Erste chemische Fabrik

Quelle: Stadtarchiv Hameln

1873 stellten Dr. August Rundspaden (Lebensdaten unbek.) und Dr. Victor Sertürner (1834-1887) beim Magistrat der Stadt Hameln den Antrag, eine Fabrik „pharmaceutisch-chemischer Producte“ errichten zu dürfen. Rundspaden war promovierter Chemiker, Sertürner Apotheker. Der Sohn von Friedrich Sertürner, dem Entdecker des Morphiums, hatte die Rathsapotheke übernommen.

Beide Unternehmer brachten also Fachwissen in die geplante Firma ein, Sertürner überdies Kapital und ein außerhalb der Stadtmauern gelegenes Grundstück. Dort sollte die Fabrik gebaut werden.

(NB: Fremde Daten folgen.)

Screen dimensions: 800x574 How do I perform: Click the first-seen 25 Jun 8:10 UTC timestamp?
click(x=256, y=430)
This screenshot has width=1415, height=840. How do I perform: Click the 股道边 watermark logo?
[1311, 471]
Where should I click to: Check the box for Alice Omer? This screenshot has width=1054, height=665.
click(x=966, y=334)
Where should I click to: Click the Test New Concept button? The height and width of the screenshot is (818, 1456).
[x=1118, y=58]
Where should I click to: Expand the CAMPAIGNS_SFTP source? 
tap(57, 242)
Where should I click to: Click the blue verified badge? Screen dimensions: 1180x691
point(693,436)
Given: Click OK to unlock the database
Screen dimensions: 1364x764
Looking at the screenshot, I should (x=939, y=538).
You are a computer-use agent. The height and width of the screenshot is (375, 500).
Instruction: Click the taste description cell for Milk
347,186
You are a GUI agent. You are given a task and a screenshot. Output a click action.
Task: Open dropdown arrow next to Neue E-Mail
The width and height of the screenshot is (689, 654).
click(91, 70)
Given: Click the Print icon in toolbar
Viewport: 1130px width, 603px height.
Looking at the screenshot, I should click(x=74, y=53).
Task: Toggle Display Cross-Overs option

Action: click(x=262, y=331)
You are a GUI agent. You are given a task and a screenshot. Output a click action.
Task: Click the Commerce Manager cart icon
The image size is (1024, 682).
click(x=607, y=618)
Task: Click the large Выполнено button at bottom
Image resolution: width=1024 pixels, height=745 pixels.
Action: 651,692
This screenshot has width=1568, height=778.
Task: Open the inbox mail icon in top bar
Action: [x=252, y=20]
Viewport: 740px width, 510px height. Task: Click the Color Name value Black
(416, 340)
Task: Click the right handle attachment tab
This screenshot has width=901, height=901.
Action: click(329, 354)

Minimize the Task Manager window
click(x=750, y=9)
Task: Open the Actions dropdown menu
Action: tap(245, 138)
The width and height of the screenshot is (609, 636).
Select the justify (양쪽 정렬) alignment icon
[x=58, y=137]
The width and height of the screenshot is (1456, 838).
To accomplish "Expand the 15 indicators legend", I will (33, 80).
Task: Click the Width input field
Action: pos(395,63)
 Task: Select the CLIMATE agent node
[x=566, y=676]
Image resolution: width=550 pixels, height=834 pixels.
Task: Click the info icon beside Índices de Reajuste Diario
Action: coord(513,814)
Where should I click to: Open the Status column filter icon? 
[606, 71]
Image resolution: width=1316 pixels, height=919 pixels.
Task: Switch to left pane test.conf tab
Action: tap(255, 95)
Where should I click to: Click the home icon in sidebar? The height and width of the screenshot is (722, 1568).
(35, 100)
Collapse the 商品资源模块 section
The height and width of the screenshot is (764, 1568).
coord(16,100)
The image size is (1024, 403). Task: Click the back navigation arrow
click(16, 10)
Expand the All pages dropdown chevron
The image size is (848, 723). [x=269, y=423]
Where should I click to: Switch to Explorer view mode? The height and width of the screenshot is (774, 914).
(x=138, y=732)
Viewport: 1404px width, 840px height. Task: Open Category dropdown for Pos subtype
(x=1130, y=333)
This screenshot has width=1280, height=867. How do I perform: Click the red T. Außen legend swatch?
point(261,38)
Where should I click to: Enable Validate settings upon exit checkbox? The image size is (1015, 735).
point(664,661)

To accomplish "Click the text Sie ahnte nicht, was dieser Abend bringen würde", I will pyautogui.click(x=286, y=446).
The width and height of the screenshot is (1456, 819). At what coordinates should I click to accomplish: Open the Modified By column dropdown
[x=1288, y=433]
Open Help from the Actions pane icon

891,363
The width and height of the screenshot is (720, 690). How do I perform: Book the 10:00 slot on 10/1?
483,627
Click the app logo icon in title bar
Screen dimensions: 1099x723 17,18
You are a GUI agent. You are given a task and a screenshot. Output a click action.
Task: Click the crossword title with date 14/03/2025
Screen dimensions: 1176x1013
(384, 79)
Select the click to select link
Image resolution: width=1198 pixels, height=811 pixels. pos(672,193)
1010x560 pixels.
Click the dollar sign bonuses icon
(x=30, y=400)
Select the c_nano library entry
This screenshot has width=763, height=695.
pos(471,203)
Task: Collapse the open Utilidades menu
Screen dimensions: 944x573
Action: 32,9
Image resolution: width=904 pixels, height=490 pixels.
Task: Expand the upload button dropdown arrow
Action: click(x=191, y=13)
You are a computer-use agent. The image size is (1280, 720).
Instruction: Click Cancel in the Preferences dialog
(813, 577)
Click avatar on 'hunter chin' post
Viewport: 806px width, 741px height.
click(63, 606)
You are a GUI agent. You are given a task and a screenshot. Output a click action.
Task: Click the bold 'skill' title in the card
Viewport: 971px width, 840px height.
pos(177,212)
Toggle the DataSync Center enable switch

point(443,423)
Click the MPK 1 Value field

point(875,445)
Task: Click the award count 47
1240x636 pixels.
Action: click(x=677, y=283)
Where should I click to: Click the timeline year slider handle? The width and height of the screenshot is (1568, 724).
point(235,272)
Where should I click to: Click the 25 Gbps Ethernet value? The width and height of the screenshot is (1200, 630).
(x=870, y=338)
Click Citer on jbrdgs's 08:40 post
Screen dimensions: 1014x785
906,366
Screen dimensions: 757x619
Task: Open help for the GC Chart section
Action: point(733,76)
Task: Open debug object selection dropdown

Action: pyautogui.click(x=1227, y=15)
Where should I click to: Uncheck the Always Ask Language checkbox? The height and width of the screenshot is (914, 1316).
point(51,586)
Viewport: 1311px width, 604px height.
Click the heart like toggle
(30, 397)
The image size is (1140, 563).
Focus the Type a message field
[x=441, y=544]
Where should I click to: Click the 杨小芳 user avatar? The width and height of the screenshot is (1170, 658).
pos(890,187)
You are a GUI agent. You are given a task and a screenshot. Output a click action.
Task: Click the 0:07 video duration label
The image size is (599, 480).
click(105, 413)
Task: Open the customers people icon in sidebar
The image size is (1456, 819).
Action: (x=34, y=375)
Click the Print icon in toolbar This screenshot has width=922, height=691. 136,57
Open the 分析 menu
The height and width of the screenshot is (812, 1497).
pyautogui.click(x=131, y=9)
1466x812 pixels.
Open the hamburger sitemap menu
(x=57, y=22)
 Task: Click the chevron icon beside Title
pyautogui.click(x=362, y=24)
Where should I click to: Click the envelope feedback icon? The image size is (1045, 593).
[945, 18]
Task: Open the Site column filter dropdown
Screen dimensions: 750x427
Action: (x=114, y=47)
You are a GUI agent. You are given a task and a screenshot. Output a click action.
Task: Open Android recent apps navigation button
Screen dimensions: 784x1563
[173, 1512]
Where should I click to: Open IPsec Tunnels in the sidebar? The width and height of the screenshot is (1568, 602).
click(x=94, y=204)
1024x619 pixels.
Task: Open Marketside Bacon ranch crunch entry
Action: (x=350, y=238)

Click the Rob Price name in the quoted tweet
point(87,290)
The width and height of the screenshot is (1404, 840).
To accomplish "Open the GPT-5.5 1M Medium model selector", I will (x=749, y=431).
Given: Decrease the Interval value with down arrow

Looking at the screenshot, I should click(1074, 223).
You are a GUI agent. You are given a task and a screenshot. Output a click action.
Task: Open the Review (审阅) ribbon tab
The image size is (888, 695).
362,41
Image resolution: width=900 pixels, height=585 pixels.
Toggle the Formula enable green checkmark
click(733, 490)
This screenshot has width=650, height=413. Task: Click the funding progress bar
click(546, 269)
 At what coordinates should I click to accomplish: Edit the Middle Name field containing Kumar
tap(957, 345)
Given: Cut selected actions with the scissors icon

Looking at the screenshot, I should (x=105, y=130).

Das Gebäude war einstöckig angelegt, es sollte 18 m lang und 7,5 m tief sein. In einem Anbau war – neben einigen Öfen und Kesseln – ein 15 m hoher Schornstein geplant. Insgesamt waren in dem schlichten Gebäude fünf Räume für Produktion und Lager vorgesehen.

Nach einem festgelegten Verfahren wurde das Vorhaben öffentlich gemacht – und erregte Aufsehen. Eine ganze Reihe von Nachbarn, darunter auch Unternehmer, legte Widerspruch ein. So meldete die Witwe des Bäckermeisters Schramm vorsorglich Bedenken an, „falls durch diese Fabrikation Gestank oder gar gesundheitsnachtheilige Ausdünstungen verbreitet werden.“ Der Betreiber der benachbarten Bleiche fürchtete, der Rauch könne sich auf seinen Wäschestücken absetzen.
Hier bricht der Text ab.